[start RECORDS SUPPLIED]
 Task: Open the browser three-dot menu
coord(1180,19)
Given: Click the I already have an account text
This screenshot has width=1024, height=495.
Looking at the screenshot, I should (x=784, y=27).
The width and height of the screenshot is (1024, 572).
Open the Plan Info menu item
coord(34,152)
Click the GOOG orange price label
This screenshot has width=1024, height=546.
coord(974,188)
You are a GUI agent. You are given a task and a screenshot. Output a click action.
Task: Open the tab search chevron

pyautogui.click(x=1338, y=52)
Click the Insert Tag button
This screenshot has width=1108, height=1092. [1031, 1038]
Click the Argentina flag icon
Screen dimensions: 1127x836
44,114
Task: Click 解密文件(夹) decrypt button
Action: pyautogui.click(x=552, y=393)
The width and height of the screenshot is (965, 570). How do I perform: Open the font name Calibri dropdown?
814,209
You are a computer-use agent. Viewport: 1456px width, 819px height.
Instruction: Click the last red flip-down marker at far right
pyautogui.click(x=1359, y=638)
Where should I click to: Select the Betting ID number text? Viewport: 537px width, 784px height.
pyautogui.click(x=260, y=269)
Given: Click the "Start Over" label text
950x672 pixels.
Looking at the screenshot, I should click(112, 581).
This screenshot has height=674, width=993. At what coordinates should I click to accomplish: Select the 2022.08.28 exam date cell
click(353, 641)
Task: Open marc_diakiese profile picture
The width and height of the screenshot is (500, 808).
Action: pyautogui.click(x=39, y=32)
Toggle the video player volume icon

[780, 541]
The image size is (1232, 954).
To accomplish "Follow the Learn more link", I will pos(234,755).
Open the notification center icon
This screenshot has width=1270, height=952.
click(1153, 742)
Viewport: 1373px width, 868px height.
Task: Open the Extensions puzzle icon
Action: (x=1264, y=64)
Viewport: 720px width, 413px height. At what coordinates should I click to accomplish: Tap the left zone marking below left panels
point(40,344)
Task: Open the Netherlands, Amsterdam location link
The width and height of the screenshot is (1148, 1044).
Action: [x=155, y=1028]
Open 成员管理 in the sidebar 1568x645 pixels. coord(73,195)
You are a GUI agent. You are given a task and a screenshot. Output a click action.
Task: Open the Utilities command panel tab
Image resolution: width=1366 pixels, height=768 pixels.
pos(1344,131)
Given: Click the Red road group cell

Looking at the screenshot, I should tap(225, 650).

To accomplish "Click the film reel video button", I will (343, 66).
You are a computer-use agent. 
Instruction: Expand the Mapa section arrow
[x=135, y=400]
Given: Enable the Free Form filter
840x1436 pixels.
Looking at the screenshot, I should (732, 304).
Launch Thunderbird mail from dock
[end RECORDS SUPPLIED]
▶ **TASK DETAILS**: Please copy out the records from the start through the line containing "Looking at the screenshot, I should (x=784, y=27).", with that line included.

▶ **FULL OUTPUT**:
 Task: Open the browser three-dot menu
coord(1180,19)
Given: Click the I already have an account text
This screenshot has width=1024, height=495.
Looking at the screenshot, I should (x=784, y=27).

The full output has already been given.